- _SUPPLIED DATA_
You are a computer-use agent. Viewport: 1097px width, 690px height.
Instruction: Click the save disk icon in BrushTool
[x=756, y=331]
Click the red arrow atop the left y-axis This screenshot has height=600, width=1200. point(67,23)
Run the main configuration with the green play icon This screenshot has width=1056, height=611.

---

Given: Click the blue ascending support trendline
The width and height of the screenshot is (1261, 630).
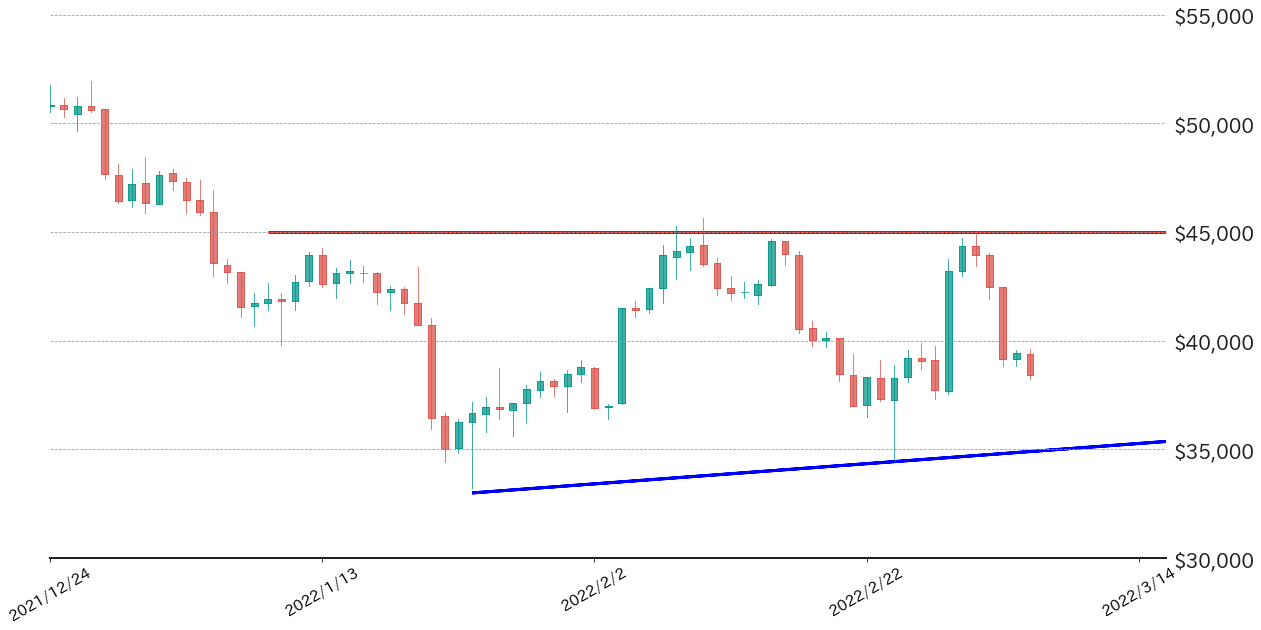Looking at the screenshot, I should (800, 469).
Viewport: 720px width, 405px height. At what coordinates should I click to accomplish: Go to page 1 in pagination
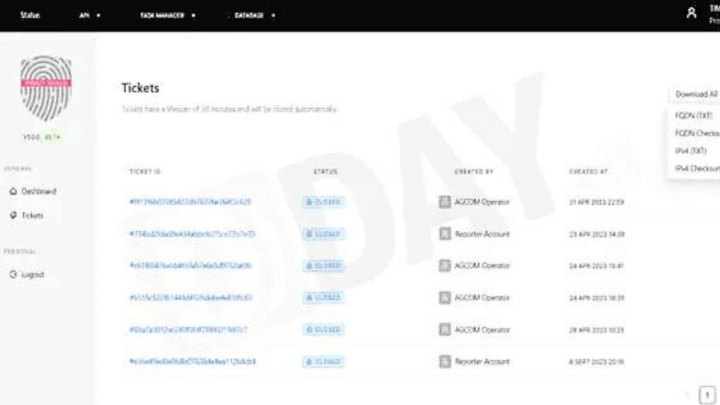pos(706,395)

...

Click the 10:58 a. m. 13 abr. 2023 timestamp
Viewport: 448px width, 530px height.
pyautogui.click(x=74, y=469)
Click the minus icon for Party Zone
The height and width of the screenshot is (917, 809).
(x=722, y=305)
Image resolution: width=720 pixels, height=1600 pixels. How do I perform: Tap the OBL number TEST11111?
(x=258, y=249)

- _DO THIS_
Rewrite everything from the line containing "You are a computer-use" down to the line containing "Run the main", swapping "BrushTool" for "PaintTool" and leaving everything else unchanged.

- _ANSWER TO THE PROBLEM_
You are a computer-use agent. Viewport: 1097px width, 690px height.
Instruction: Click the save disk icon in PaintTool
[x=756, y=331]
Click the red arrow atop the left y-axis This screenshot has height=600, width=1200. point(67,23)
Run the main configuration with the green play icon This screenshot has width=1056, height=611.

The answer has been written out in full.